The Los Angeles-Riverside-Orange County area has the highest percentage of residents with less than a ninth-grade education, the lowest percentage of those who have completed high school and the highest percentage of families in poverty.
Residents of the Greater Los Angeles area also use more of their income to pay for housing than those in most other metropolitan areas, and are among the most likely to speak a language other than English at home.
Tuesday marked the first time the government released nationwide totals from the Census 2000 "long form," a survey distributed to 20 million households covering topics from income to education to commuting.
State-by-state data had been released earlier this spring.
Los Angeles' rankings further confirmed the impact of immigration, said USC demographer Dowell Myers, an expert in census analysis.
"Los Angeles is skewed because we draw so heavily from Mexico and Central America," and immigrants from those countries often have low levels of schooling, he said.
Myers said the bleak statistics may not reflect the reality for native-born or better educated Southern Californians.
"Because there's a high percentage of poor, does that mean you'll become poor if you move to L.A.? No. Does it mean we're doing a bad job at education? Not if people moved here after they've finished their education.... Does it mean the economy is not performing well? No. If someone comes here with less than a ninth-grade education, they're almost doomed to a life of poverty," he said.

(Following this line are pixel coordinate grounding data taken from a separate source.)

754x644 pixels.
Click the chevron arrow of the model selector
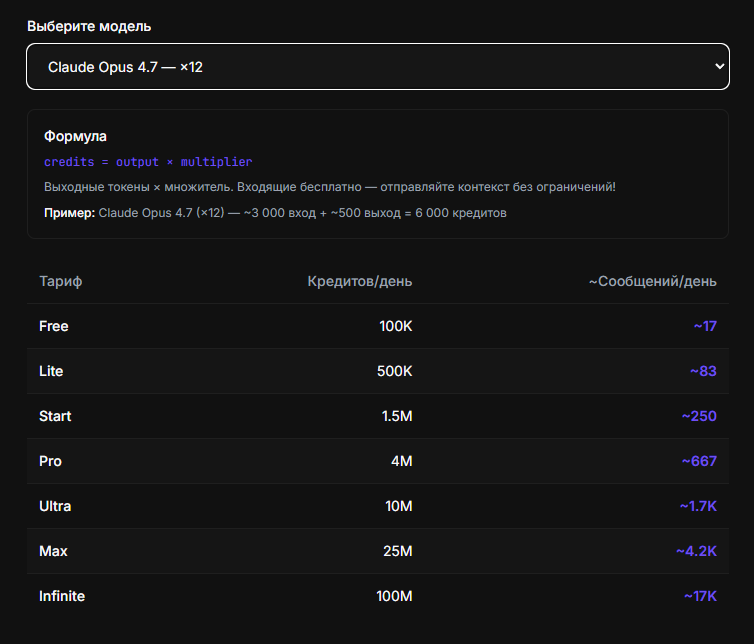click(x=719, y=67)
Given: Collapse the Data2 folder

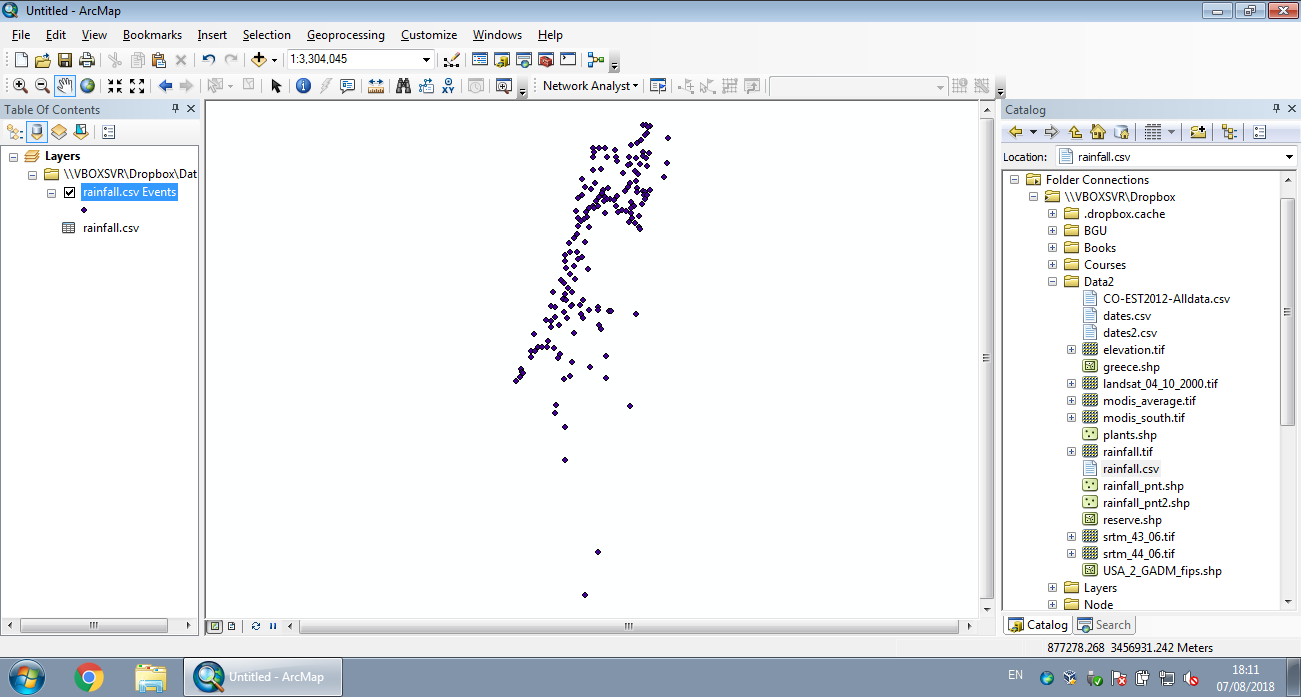Looking at the screenshot, I should tap(1051, 281).
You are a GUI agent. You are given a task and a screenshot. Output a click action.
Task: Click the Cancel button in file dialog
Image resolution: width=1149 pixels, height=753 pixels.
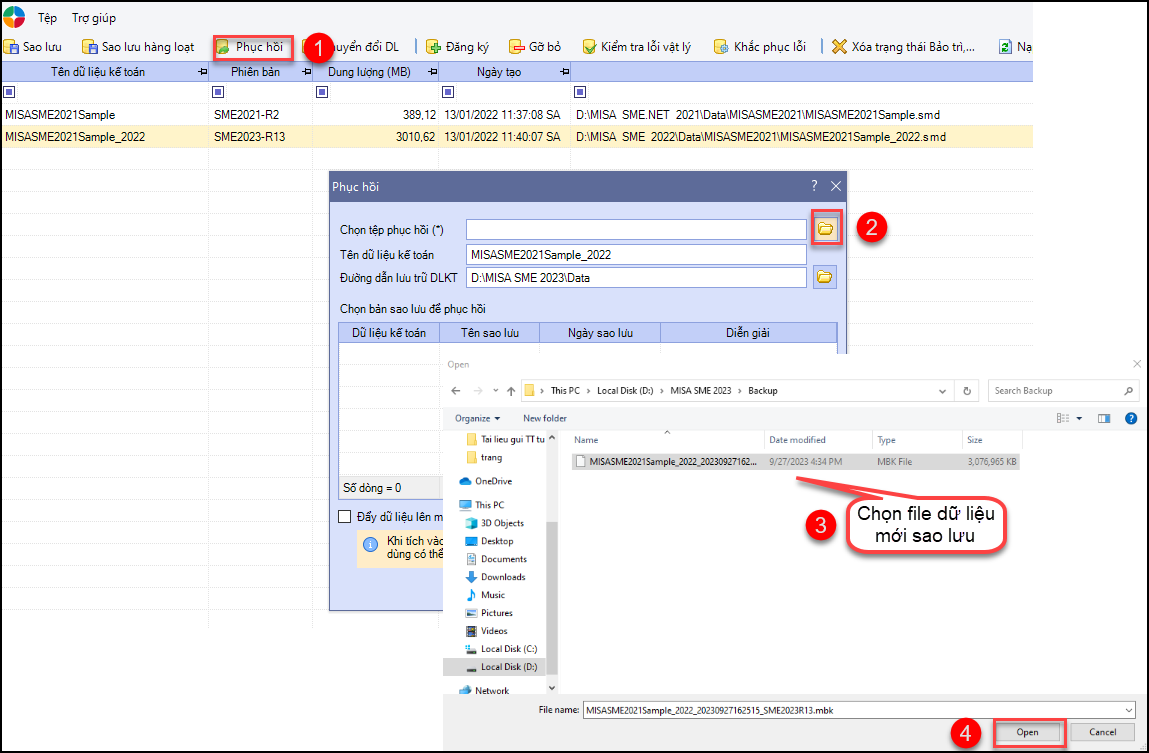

The Los Angeles area tied Miami as the region with the highest percentage of Latinos, at 40.3%. The San Francisco area was the only metropolitan area with a larger share of Asian American residents, at 18.4% compared with Los Angeles' 10.4%.
Southern California's white and African American populations were proportionately among the smallest of the large metropolitan areas.

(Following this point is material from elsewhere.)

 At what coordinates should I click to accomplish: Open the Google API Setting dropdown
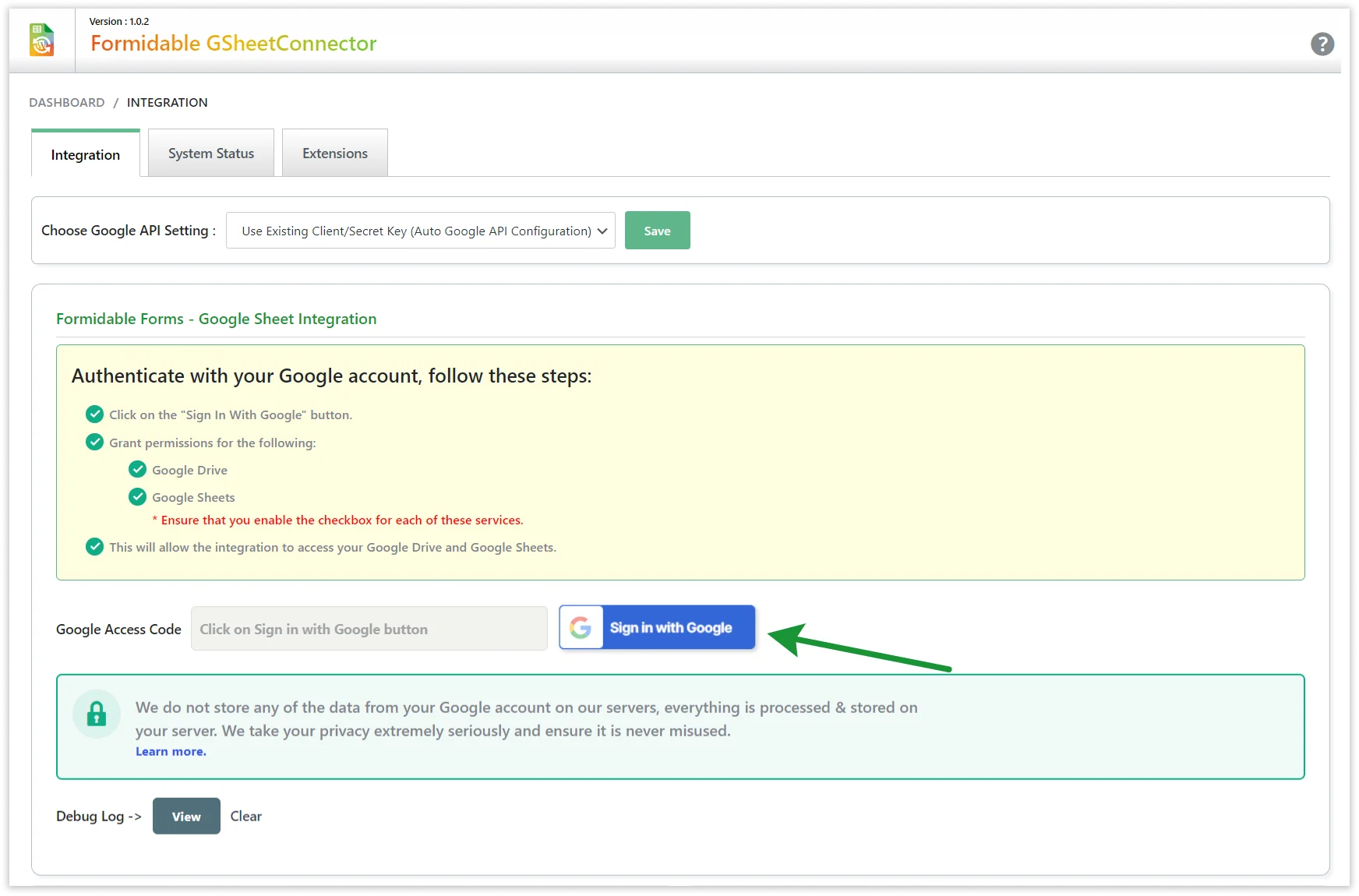tap(419, 231)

Whites made up 39% of the Los Angeles area population; it was the second-smallest percentage among the 14 metropolitan areas with 3 million or more residents. African Americans represented 7.6% of the area's residents, the 10th-highest percentage among the 14 metro areas.
Los Angeles had the second-highest percentage of foreign-born residents (30.9%), behind Miami and ahead of San Francisco, New York and Houston.
Myers said different immigration patterns account for San Francisco and New York having large foreign-born populations but lower poverty and higher education levels than Los Angeles.
San Francisco has a higher proportion of Asian immigrants, and New York receives many African, West Indian and European immigrants who tend to have higher education levels than those from Mexico and Central America, he said.
The newly released census data also showed that Los Angeles area residents might have some surprising advantages over those in other big cities.
Despite the Los Angeles area's rush hour traffic, mean travel time to work is longer in New York, Washington, Atlanta, Chicago and San Francisco than the 29.1 minutes it takes the average Angeleno to get from home to job.
The Los Angeles area ranks eighth in the percentage of residents who use public transportation to get to work.
Some highlights from national data released Tuesday:
* The percentage of Americans living below poverty level decreased slightly from 13.1% in 1989 to 12.4% in 1999.
(In the Los Angeles area, individuals below the poverty level increased, from 13.1% to 15.6%. By another measure--the proportion of families below the poverty level--Los Angeles had the worst total among large metropolitan areas.)
The poverty level differs according to a household's makeup.
For instance, in 1999, the poverty threshold for a family of four with three children was $16,954.
By comparison, that threshold for a three-person household with one child was $13,410.
* Americans' median household income went up from an inflation-adjusted $39,008 to $41,994 during the decade. In the L.A. area, it fell from $47,646 to $45,903.
* The average one-way commuting time increased by three minutes to nearly 26 minutes. More people drove to work alone, and fewer people carpooled or took public transportation.
* Nearly one in four Americans age 25 and older have at least a college education, up from one in five in 1990.
The Los Angeles area is close to the national average--24.4% have at least a bachelor's degree--but that ranks the area only 12th out of the 14 large metropolitan areas.
John Logan, a sociologist at the State University of New York at Albany, said Midwest metropolitan areas benefited from the 1990s expansion more than Southern California and the Northeast.
For example, metropolitan areas such as Detroit made big gains, although the city still suffers from high poverty and unemployment, he said.